I Forgot To Name This Blog Post Before I Posted It In (On?) My Blog.
Thursday August 08th 2013, 11:10 pm
Filed under: Attack Of The Internet!, Friends, Health (Not Cancer), Technobabble, Who Knows?

Dear blog,

I wanted to make sure to write in you today, so that I could have some kind of a streak. That way, when I inevitably miss a day of blogging, I can tell people, “Yeah, I may not have written in my blog today, but I happen to be the guy that wrote in his blog on two consecutive days. I know, I’m impressed, too.”

1) I went to the hospital this morning, where I had a bunch of tests run to gather data for my immunologist. Together, all the various weird tests were completed two hours ahead of schedule! Yippee!

2) As soon as I got home from the the hospital, I received a telephone call informing me that I needed to go back to the hospital because they mistakenly did not suck enough of my blood while I was there. I knew I wasn’t feeling lightheaded enough! Ha ha! Phlebotomy jokes! Yeah.

3)Those two hours I saved seem slightly less impressive now. But only slightly.

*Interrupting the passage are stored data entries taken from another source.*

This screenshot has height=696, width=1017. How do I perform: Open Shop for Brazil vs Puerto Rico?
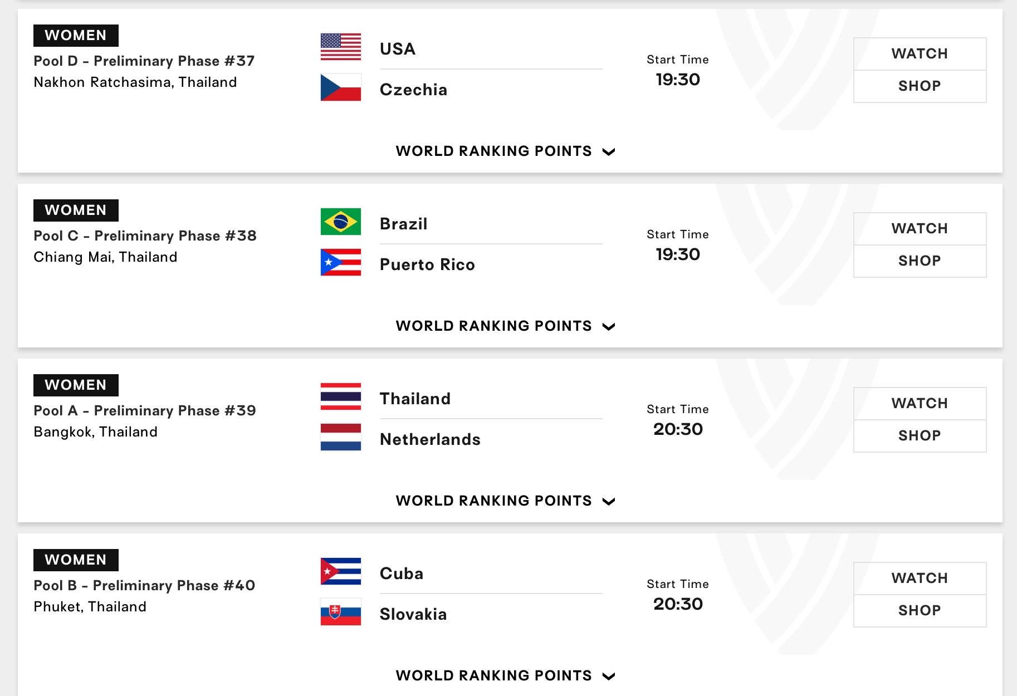tap(919, 261)
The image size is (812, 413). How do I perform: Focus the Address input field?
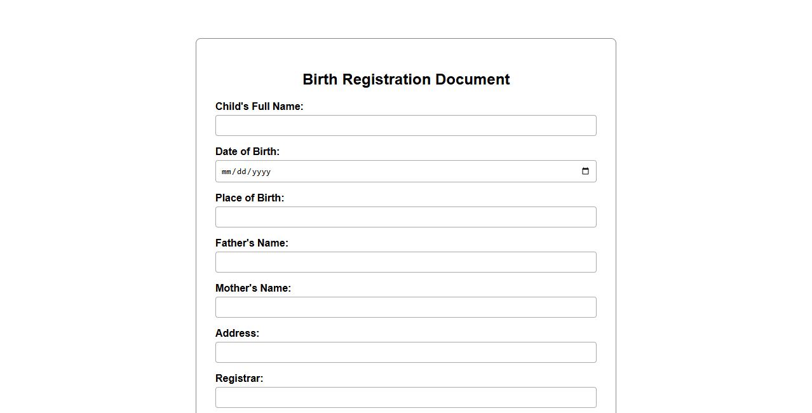click(x=405, y=353)
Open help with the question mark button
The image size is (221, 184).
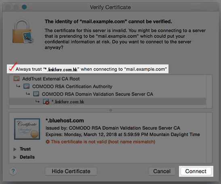pyautogui.click(x=13, y=171)
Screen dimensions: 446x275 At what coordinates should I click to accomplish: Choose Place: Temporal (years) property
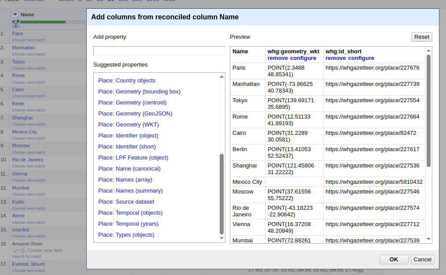[x=128, y=224]
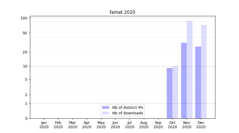239x133 pixels.
Task: Select the 'Sep 2020' x-axis label
Action: pyautogui.click(x=158, y=125)
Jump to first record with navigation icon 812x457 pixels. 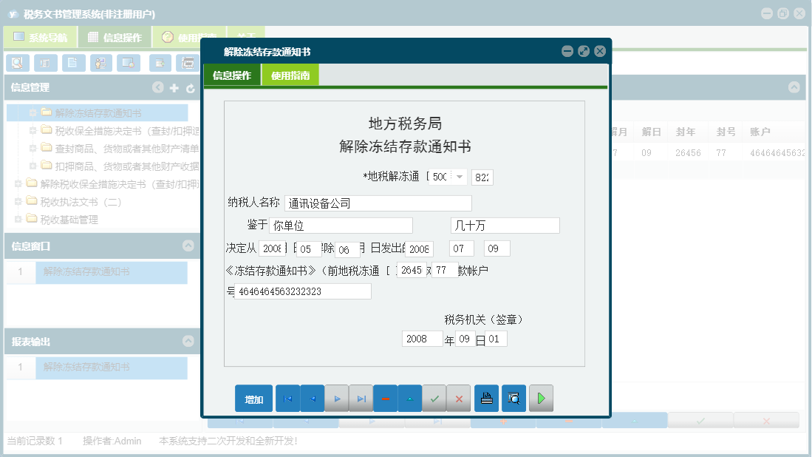[x=288, y=398]
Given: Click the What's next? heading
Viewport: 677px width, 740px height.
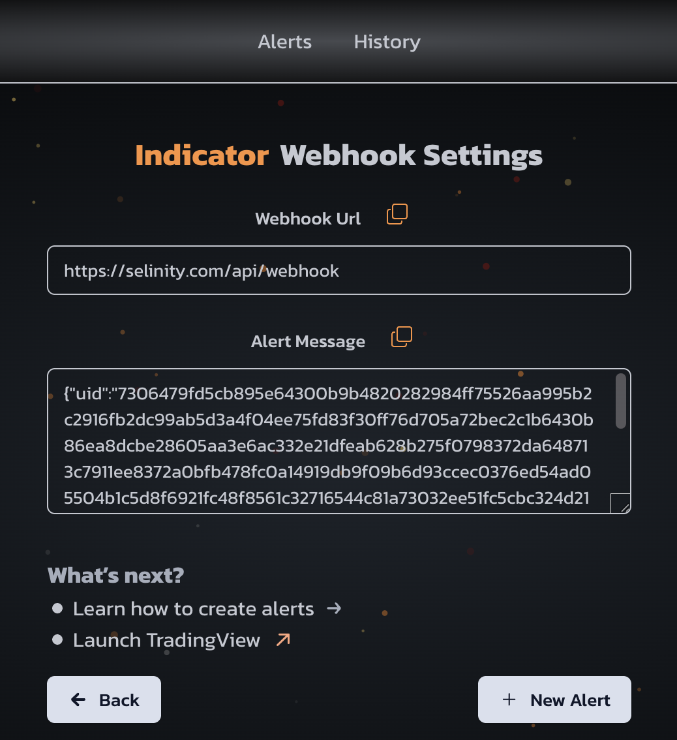Looking at the screenshot, I should [x=115, y=576].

4) As a result of getting out two hours early, I was able to have lunch with my friend Summer today. You probably know Summer from the season named after her that is currently taking the entire Northern Hemisphere by storm. Ha ha! Meteorology jokes! Yeah.

4 again) Anyway, spending even a bit of time with a friend in the middle of the day gave me a big boost that got me through the rest of my considerably-less-interesting-day. It never fails!

5) It occurs to me that I don’t know whether what I’m doing right now at this very moment is writing in or on my blog. I thought I knew what I was doing all this time, but now I feel like a big phony.

6) It occurs to me that I’m using a lot of italics in this post. So here’s a big thank you to Italy for giving the world leaning letters to match your whimsical leaning tower:

THANK YOU

7) I’m much more proud of the CSS I just wrote from memory than the really lame joke I used the CSS to create (I used geeky Internet code to make those letters bigger).

deadline!

–reid.

P.S. I made a few edits after I published this, which broke my self imposed deadline. I only spent a few minutes touching things up, though, instead of several months, only to totally rewrite the whole thing and then never show it to anyone. Getting better!

P.P.S. Argh. I’ve been editing and adding and rewriting for 30 minutes. That’s it, though, I’m done. I’m unplugging my computer now. Goodnight WordPress and goodnight editing. Goodnight, blog and goodnight rewrites. Goodnight, Web.

P.P.P.S. Oh no! My computer is a laptop!